横浜市の生活困窮者自立支援制度新規相談件数。ピンクが2020年水色が2019年。

最も深刻と言われる住居の支援は、4月の生活困窮者自立支援法の改正で要件が緩和され、5月の横浜市補正予算では、「住居確保給付金」に2 億5300 万円が計上されました。これにより申し込みは急増。
この住居確保給付金は、これまで要件が厳しく制度が非常に使いにくいと言われてきたこともあり、昨年5月の利用はたった12件
それが今年の5月は1488件に登ります。
また、この申請業務等に大きな負荷がかかったこともあり、6月の横浜市補正予算では、人件費に2億8300万円が計上されました。
大きな混乱が、こうした数字からも窺えます。

ネット青葉では、緊急事態宣言下の5月「コロナ禍におけるフードバンクかながわの取り組みを聞く」ミニフォーラムを開催し、施設等を通じた支援が滞る中、食糧支援を続けたフードドライブに注目してきました。
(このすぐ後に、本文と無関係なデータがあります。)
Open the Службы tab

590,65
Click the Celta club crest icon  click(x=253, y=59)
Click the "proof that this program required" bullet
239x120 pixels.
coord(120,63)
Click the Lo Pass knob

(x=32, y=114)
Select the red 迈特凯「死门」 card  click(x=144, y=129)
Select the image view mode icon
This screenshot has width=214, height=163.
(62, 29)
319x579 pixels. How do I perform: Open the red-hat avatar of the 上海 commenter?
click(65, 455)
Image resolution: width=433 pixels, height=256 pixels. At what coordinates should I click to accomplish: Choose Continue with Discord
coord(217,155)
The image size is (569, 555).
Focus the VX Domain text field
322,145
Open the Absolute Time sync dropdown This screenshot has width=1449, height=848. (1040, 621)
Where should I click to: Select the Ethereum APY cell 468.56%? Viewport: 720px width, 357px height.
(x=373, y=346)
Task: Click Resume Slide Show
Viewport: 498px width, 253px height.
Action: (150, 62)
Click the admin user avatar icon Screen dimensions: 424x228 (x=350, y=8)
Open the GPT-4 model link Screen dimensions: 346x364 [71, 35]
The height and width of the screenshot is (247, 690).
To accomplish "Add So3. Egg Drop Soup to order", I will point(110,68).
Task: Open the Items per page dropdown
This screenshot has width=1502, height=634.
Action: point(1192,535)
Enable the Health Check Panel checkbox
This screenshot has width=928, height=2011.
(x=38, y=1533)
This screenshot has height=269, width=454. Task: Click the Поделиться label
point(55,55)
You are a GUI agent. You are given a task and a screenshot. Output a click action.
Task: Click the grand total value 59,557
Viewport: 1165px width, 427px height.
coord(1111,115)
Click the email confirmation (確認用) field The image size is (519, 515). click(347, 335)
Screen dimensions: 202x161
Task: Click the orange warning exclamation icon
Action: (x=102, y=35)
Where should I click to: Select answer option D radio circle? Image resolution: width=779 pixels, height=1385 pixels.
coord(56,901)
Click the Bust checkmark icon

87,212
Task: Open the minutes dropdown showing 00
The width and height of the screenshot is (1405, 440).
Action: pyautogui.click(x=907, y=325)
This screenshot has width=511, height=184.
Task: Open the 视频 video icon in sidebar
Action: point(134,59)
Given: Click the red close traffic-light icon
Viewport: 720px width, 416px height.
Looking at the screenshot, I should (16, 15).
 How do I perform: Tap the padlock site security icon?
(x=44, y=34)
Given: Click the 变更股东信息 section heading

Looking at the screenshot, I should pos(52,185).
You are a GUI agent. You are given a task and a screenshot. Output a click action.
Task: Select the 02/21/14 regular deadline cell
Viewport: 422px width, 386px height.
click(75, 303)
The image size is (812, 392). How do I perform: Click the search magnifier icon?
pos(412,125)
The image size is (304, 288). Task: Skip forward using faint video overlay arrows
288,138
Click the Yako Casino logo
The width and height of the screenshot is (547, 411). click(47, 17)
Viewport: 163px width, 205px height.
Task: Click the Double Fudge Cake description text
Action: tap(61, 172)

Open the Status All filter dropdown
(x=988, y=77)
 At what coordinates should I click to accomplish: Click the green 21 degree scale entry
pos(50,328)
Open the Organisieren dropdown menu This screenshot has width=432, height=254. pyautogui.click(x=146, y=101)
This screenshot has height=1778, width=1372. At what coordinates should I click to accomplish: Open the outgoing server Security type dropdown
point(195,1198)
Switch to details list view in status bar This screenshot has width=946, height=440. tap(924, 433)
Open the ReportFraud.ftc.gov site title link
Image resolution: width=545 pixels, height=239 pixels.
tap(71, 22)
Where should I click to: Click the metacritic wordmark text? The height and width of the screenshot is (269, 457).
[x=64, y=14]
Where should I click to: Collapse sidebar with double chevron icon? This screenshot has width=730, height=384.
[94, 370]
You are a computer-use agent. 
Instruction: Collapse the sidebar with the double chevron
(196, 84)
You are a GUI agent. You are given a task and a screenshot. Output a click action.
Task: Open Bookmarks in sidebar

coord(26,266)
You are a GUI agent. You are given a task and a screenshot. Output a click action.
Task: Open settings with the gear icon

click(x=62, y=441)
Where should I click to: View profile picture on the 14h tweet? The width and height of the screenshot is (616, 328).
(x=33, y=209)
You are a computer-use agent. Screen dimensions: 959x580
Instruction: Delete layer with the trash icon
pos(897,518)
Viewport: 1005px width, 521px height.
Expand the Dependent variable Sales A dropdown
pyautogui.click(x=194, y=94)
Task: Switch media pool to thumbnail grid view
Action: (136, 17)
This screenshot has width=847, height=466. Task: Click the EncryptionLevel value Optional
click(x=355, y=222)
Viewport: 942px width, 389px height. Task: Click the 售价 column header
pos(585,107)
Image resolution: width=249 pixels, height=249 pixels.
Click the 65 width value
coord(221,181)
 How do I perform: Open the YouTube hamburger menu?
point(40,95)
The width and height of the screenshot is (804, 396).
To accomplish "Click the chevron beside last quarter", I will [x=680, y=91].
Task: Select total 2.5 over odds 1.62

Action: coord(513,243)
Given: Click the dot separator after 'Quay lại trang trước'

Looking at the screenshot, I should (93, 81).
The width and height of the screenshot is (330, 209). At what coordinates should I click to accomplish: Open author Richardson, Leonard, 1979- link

横浜市でも、7月より「ひとり親世帯フードサポート事業」というフードバンクと連携した、ひとり親への食糧支援を開始したところです。
しかし、広い横浜では、その効果も十分とは言えません。生活困窮の課題は、必ずしも地域で顕在化しているものではなく、さらに自粛生活が続けば、課題を身近に感じることが難しくなります。
私たちは、フードドライブをより身近な地域で展開することができれば、そっとつながる糸口になれるのではないかと考えました。
そこで、12日には次の一歩に向けて、「フードドライブをはじめよう」ミニフォーラムを開催予定です。
ご一緒に、取り組む仲間も募集しています!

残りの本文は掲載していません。